N.B. The Louise Cootes Lupus Unit is now " The Rheumatology & Lupus Unit " @ St Thomas' University Hospital, London.

That explains all the missing Hughes Syndrome. & Lupus Leaflets 2 weeks ago, having been replaced by leaflets about Rhematology.

Also the Dr I saw on the 16th of October only works 1 Tuesday a month !

Now I understand why the follow-up appointment has been put back nearly 3 months.

Will keep you posted.

More gentle Hugs All. X

fiona734 profile image
fiona734

Oh AP. I have fo see PALS as the Dr I saw at the Lupus Unit @ St Thomas' in April 2012 started an internal investigation as to why no Dr (& I asked for results on each visit), had picked up that I had NO VITAMIN D SINCE TESTING FROM 2008 - NOVEMBER 2011 X

!.

That Dr no longer works @ the unit. He. wrote & requested my GP to give me monthly 300,000 units of Vitamin D monthly IM ( I have obsortion problems via tummy), I have only had one injection & that was in May 2012 - one of the reasons I want/need to change my GP.

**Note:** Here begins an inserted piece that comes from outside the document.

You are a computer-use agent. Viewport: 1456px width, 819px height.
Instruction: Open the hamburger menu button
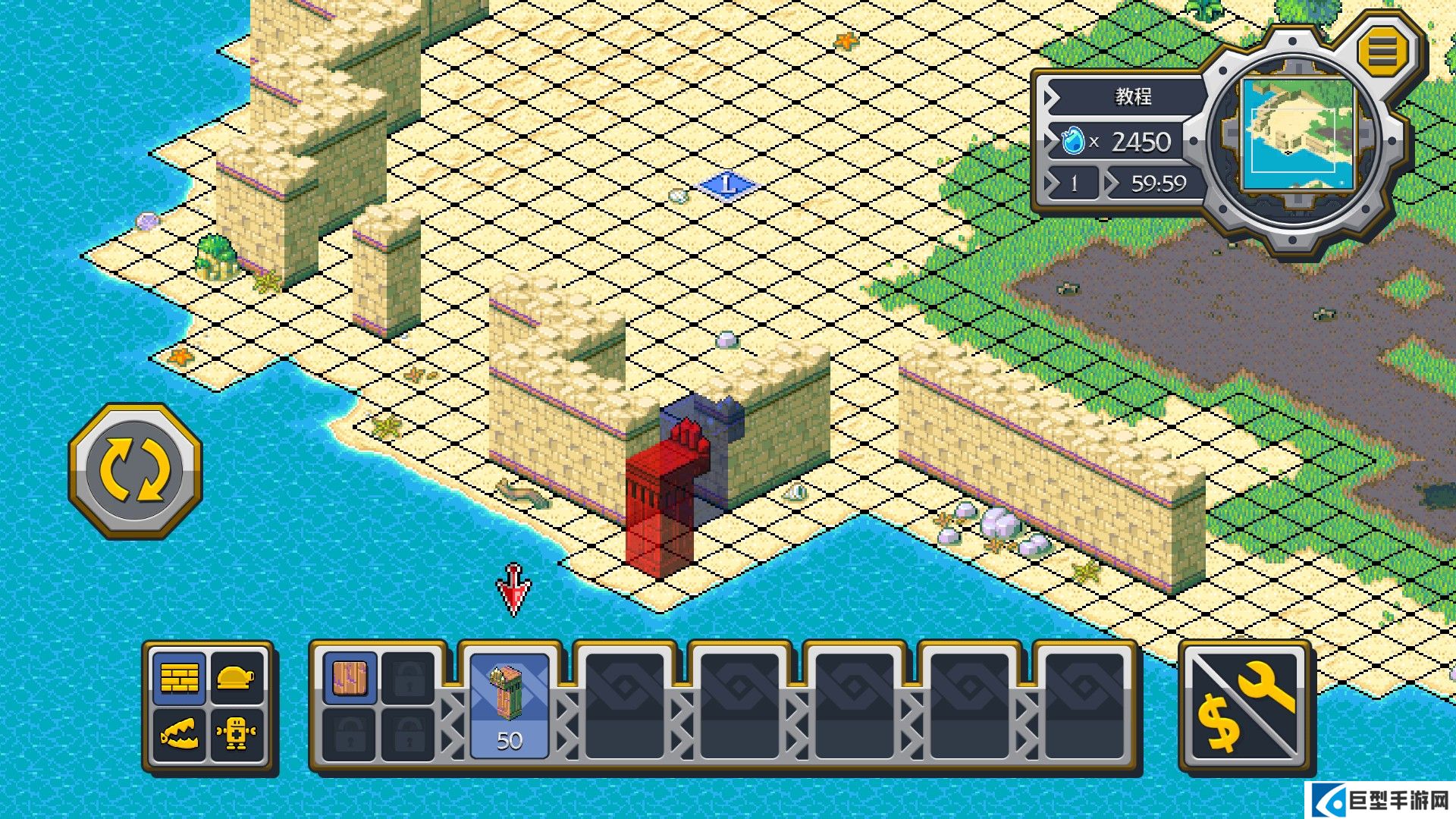[1382, 52]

The Dr I saw on the 16th October 2012 did not even request Vitamin D or B12 levels in my blood tests.

Think this explains my depression & suicidal thoughts.

PALS have told me they need a Managers Permission to update what the internal review has concluded or if the matter has been dropped. As this concerns me I feel I need to follow-up. Every appointment I would ask about my blood test results.....only one DR noticed the flagged Vitamin D levels & He printed off 20 reports for me. All showing No Vitamin D.

I really do not want to be forced into going down the formal complaints road. Afterall PALS is meant to help & avoid costly complaint issues. But no Vitamin D since 2008 - October 2012 except for 1 IM injection of 300,000 units..I am really concerned about my bone density scan test this week. As apart from 9 weeks I have been bed-bound in a darkened room (due to severe photosensitivity), for nearlly 3 years.